» **Assignment**: Give again the lines from the line with "Where should I click to: Bookmark" to the last line of the records, exactly and in full. Do not carry over any pictures.

(Records for this exercise)

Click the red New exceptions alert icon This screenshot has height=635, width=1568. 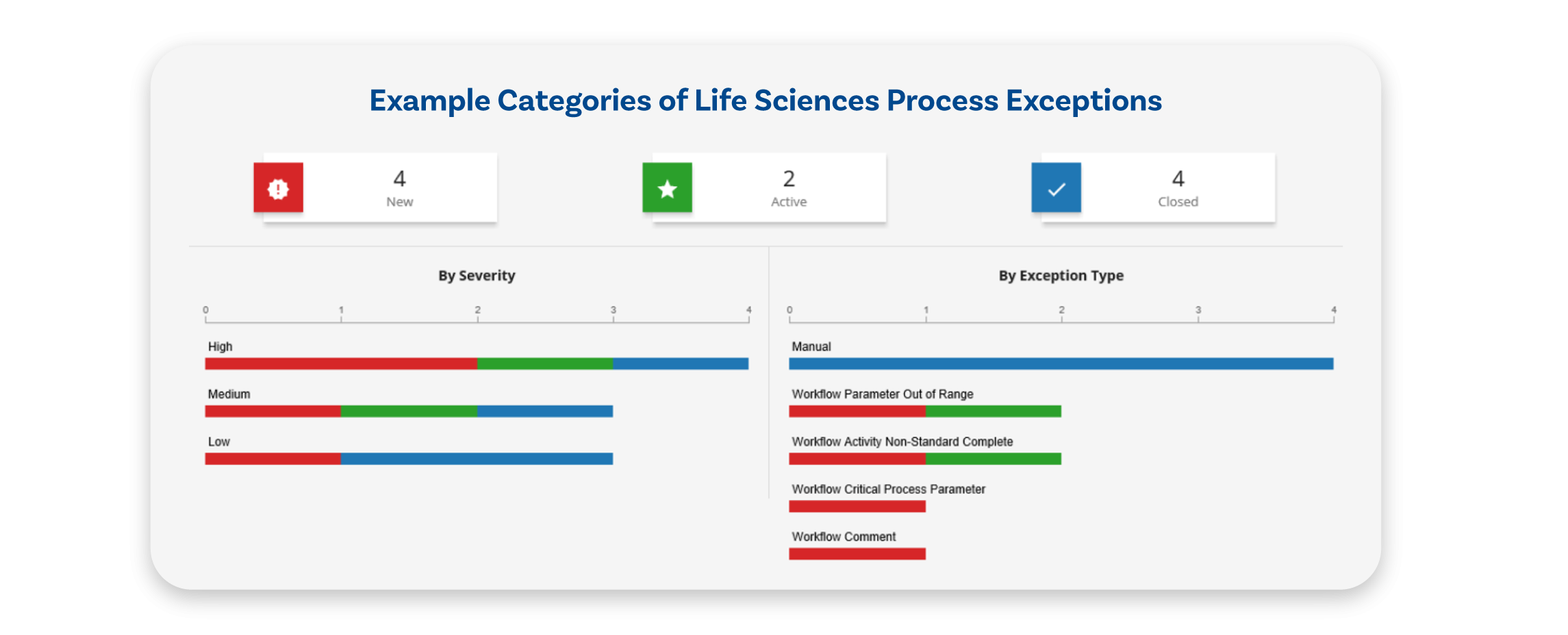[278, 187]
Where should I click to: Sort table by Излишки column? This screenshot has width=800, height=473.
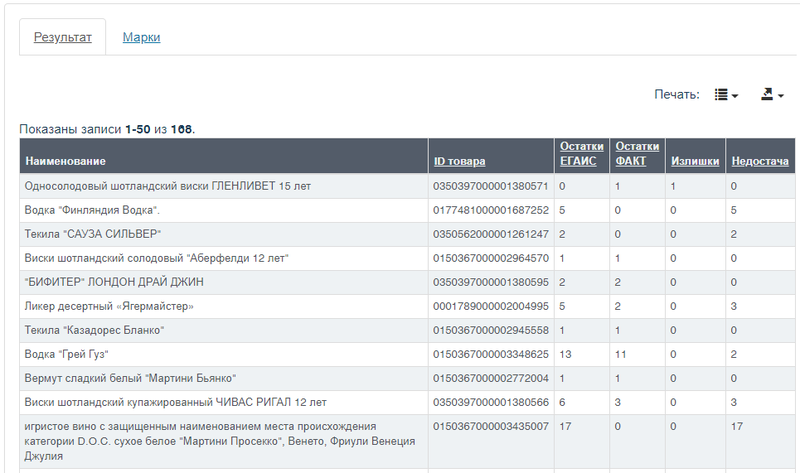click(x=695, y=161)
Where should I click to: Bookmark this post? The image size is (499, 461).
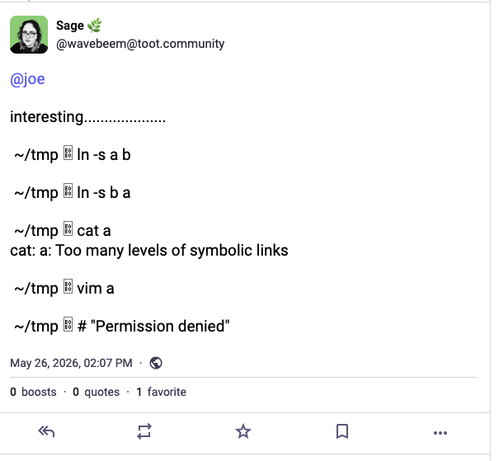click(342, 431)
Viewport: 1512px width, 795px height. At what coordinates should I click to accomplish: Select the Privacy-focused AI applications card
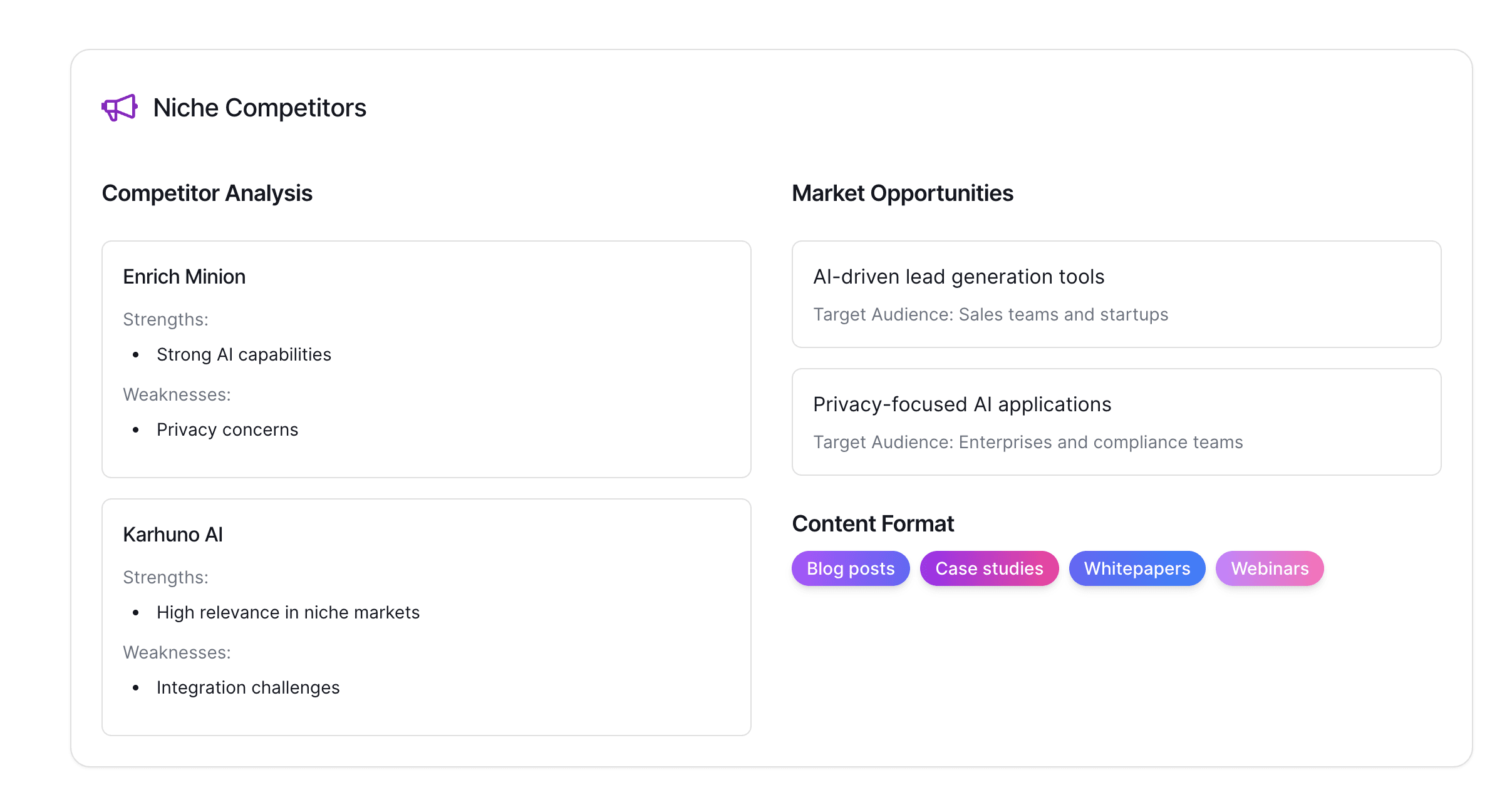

(End Records for this exercise)

» **Written response**:
Where should I click to: Bookmark this post? The image size is (499, 461).
click(342, 431)
Viewport: 1512px width, 795px height. At what coordinates should I click to accomplish: Select the Privacy-focused AI applications card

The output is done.